Corn futures are modestly favoring the upside in mixed trade.
- Traders in the corn market are squarely focused on readying positions for tomorrow morning's USDA reports. This will likely keep action choppy again today.
- Traders expect USDA to lower its production estimate by 77 million bu. to 10.629 billion bu., but traders are anticipating a 16-million-bu. increase to corn carryover.
- This morning's Weekly Export Sales Report showed corn sales of 157,600 MT for 2012-13 and 51,800 MT for 2013-14. While this met expectations and was an improvement over last week, it still represents lackluster demand.
- However, USDA announced Japan bought 152,400 MT of corn for 2013-14.
- Also, Gulf basis levels are steady to firmer this morning and national average corn basis held strong the past week, reminding the market of tight supplies.
Soybean futures have improved to post losses of just 1 to 3 cents through the March contract, while farther deferred months are mildly favoring the upside.
- Traders are removing some risk ahead of USDA's reports tomorrow. Traders expect USDA to raise both its production and carryover estimates slightly from October.
- Also giving bears a slight advantage was a marked slowdown in weekly export sales from recent weeks. Soybean sales of 186,400 MT for 2012-13 and 5,500 MT for 2013-14 fell well short of expectations.
- Brazil's Conab today updated its production forecast. It still expects production between 80.1 million MT (MMT) and 83 MMT, which would be a record-large crop.
- Pressure also comes from a more favorable rain forecast for northern production areas of central and eastern Brazil.
Wheat futures rallied with the open of pit trading to post slight gains in Chicago and Kansas City. Minneapolis wheat is mixed.
- Wheat futures have been choppy this morning as traders are readying for tomorrow's USDA reports. Expectations are for USDA to raise its carryover estimate slightly to 666 million bushels.
- News the Food and Agriculture Organization of the United Nations has lowered its 2012-13 global wheat crop projection by 2.8 MMT from last month to 661.2 MMT is providing light support.
- Also, this morning's National Drought Monitor reminded traders that HRW wheat is in tough shape as drought in the in the Central and Southern Plains is worsening.
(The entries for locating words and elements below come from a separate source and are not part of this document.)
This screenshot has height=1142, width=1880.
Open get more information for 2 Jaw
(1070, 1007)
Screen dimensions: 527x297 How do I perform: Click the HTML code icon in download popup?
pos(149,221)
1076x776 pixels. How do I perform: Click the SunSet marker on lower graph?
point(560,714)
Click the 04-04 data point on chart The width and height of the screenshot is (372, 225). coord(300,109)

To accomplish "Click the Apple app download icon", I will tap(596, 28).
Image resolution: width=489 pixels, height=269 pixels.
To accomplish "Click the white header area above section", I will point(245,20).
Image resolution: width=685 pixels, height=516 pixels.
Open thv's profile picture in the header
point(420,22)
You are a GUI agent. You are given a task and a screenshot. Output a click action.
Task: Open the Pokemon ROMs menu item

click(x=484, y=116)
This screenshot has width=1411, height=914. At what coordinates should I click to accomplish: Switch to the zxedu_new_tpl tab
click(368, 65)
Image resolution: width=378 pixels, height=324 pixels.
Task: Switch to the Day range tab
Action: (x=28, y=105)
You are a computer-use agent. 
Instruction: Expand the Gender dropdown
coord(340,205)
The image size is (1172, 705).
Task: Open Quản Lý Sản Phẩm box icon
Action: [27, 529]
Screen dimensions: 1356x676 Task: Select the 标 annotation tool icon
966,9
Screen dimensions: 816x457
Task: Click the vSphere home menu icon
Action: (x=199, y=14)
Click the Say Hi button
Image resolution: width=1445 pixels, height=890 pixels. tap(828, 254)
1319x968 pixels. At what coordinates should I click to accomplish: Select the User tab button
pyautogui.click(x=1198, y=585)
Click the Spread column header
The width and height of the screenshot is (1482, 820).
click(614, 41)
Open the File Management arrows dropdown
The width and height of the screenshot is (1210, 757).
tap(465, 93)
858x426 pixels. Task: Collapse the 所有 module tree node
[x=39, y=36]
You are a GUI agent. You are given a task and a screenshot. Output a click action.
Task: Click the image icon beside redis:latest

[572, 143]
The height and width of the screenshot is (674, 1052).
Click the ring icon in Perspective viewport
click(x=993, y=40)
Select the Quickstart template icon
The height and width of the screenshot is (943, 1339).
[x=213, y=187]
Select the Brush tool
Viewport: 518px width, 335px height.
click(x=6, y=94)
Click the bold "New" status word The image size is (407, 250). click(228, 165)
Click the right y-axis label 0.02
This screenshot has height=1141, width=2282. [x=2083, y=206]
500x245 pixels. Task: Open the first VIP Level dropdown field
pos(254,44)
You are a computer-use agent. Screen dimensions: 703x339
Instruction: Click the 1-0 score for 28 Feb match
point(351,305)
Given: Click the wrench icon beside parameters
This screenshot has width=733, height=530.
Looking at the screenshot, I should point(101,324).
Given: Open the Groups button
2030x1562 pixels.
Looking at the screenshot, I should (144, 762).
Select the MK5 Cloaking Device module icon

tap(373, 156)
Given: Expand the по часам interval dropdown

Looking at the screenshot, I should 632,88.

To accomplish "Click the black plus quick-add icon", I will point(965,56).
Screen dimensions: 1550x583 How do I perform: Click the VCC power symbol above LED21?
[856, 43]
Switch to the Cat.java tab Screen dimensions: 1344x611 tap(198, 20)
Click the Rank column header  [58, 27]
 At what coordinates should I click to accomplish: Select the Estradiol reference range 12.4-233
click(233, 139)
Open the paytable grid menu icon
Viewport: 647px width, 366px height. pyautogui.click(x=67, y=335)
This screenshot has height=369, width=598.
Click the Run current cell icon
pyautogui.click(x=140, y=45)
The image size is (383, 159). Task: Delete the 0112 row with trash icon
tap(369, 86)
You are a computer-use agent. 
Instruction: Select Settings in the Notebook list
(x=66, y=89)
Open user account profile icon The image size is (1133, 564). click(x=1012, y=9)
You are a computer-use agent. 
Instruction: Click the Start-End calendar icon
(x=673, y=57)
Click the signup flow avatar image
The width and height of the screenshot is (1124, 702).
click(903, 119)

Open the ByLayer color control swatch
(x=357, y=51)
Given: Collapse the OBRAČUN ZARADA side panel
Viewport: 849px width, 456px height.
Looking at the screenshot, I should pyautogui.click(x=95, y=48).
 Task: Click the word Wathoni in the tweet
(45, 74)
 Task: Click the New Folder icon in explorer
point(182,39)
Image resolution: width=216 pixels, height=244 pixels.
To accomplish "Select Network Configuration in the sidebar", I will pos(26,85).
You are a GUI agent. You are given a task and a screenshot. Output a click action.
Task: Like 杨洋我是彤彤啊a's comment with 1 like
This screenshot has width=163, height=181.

There is some precip in the forecast for the region over the weekend, however.
- This morning's weekly export sales report showed sales of 209,400 MT for 2012-13 and 11,500 MT for 2013-14. Combined, the tally was still below traders' expectations.
Live and feeder cattle futures are off to a narrowly mixed start.
- Price action is light and choppy in live cattle as traders wait for cash cattle trade to get underway. Most expect packers to prevail in the cash cattle standoff as showlists are up sharply this week and packers' cutting margins are deep in the red.
- But stabilization of the boxed beef market and solid movement this week will give feedlots a bit of leverage and should prevent sharply lower cash trade.
- Also, this morning's export beef sales of 19,400 MT for 2012 and 800 MT for 2013 signal strong export demand.
- The market is also benefiting from news Japan's Ministry of Health, Labor and Welfare has decided to relax the rules to allow beef from cattle under 30 months and hopes to implement the new rules by year-end.
- Feeder cattle futures are choppy as traders weigh slightly lower corn prices against a firmer greenback.
Lean hog futures are off to a choppy to mostly firmer start.
- Selling interest is being limited by improvement in the pork market yesterday. The pork cutout value rose 67 cents yesterday, thanks largely to gains in loins and ribs. Movement was unimpressive, however, at 46.8 loads.
- Traders are engaging in some light profit-taking after yesterday's impressive rally in nearby contracts to bring December futures within $2 of the cash hog index.
- The cash hog market is steady to lower as most packers are well supplied for the week and supplies are plentiful.
- Dollar strength is also limiting followthrough buying interest today.